I got it to work. First of all I added debug to the auth_common file:
auth sufficient pam_krb5.so try_first_pass debug
When I logged in with an invalid password, I saw this message in /var/log/messages"
Authentication failure (Looping detected inside krb5_get_in_tkt)
I went here http://web.mit.edu/kerberos/
to get the kerberos source code. When I unpacked all the files, I found file "get_in_tkt.c'. I looked at the source code and found this line:
#define MAX_IN_TKT_LOOPS 16
I changed the 16 to a 2 and did the normal "./config" "./make" "./make install" which installed new kerberos lib files in /usr/local/lib.
I then went here http://sourceforge.net/projects/pam-krb5/
and got the pam_krb5 source code.
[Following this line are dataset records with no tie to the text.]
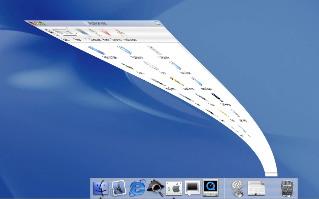
Task: Open Favorites heart in Finder toolbar
Action: coord(105,32)
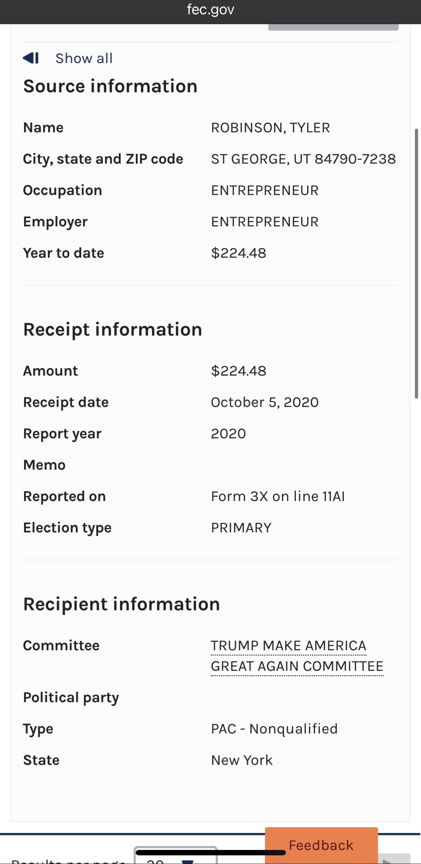This screenshot has height=864, width=421.
Task: Click the Receipt information heading
Action: click(x=112, y=329)
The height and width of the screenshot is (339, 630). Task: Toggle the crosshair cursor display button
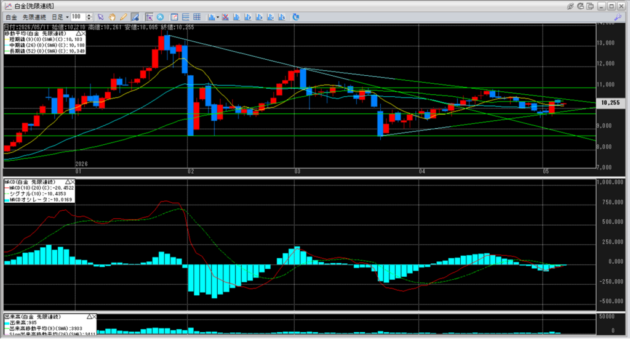149,17
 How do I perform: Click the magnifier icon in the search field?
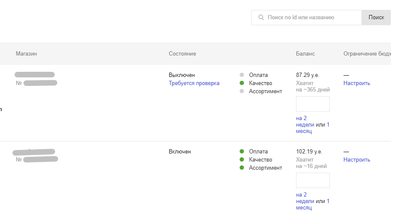pyautogui.click(x=261, y=18)
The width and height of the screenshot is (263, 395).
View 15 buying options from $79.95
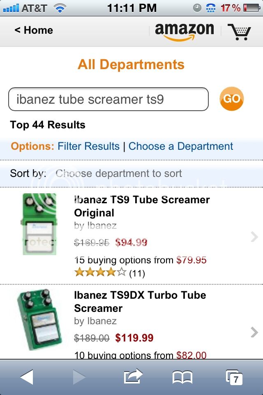pyautogui.click(x=140, y=260)
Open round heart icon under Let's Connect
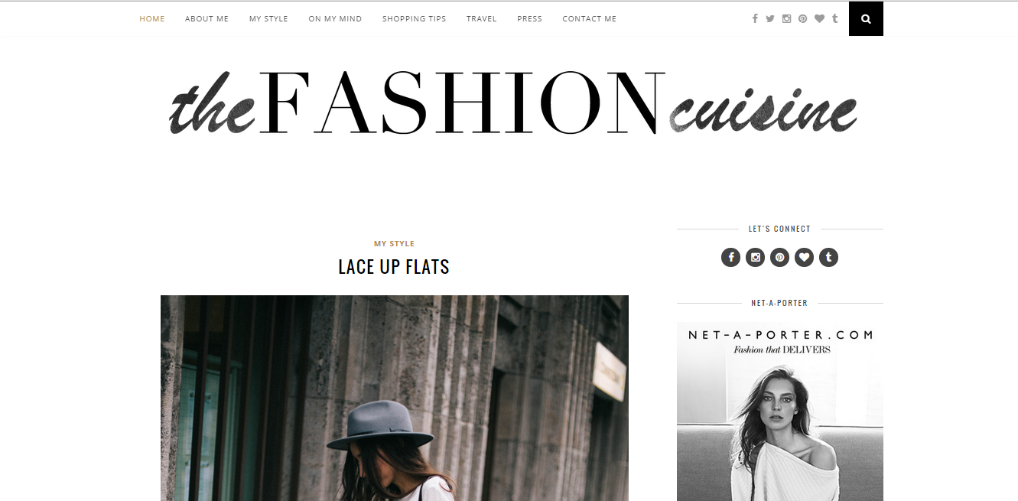The image size is (1018, 501). tap(804, 257)
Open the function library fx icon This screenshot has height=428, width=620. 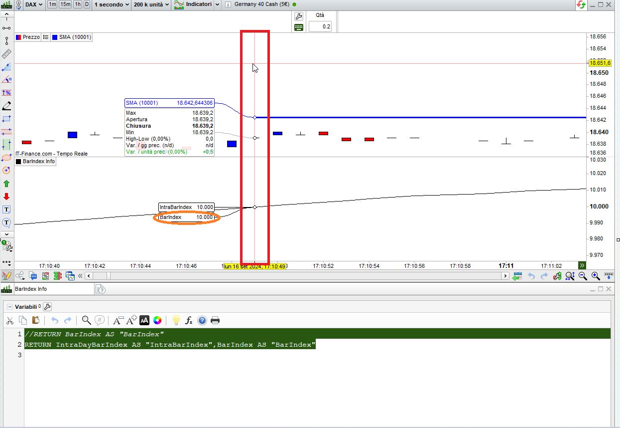pos(189,320)
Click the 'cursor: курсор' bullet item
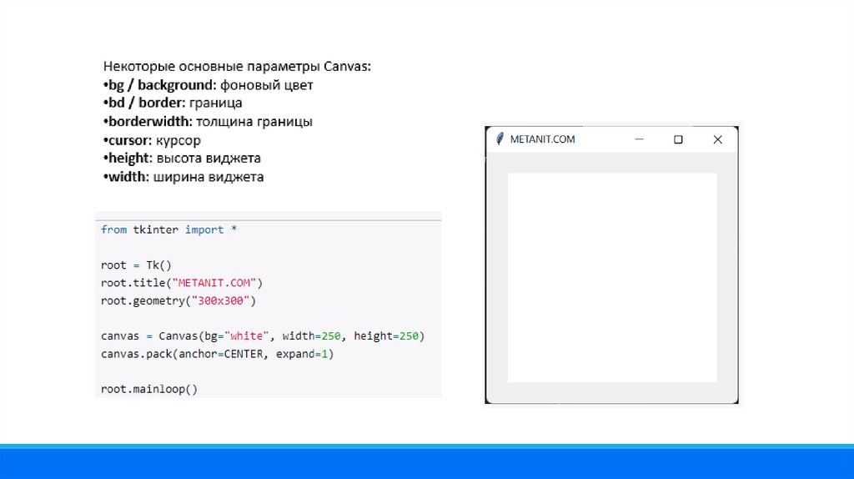This screenshot has width=854, height=479. coord(152,140)
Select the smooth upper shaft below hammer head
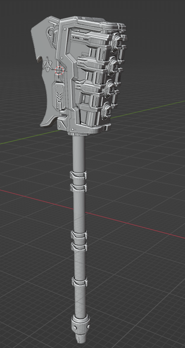The height and width of the screenshot is (348, 185). (x=78, y=153)
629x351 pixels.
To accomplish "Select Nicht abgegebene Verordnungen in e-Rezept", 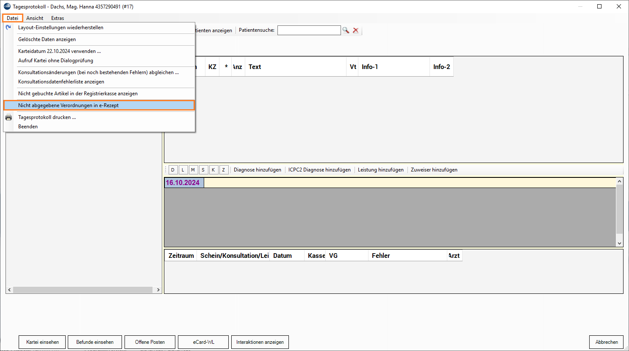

I installed with "./configure --with-krb5=/usr/local/lib", "make", "make install" which installed a new pam_krb5.so in /lib/security.
I set up common-auth as:
auth required pam_env.so
auth optional pam_gnome_keyring.so
auth sufficient pam_unix2.so
auth sufficient pam_krb5.so try_first_pass
auth required pam_deny.so
and common-account as:
account sufficient pam_unix2.so
account sufficient pam_krb5.so use_first_pass ignore_unknown_principals
I tried logging in with an invalid password and it only tried the password once before asking for another login.
The only other thing I had to do was on the 64-servers, I copied pam_krb5.so from /lib/security to /lib64/security, and that seemed to work ok.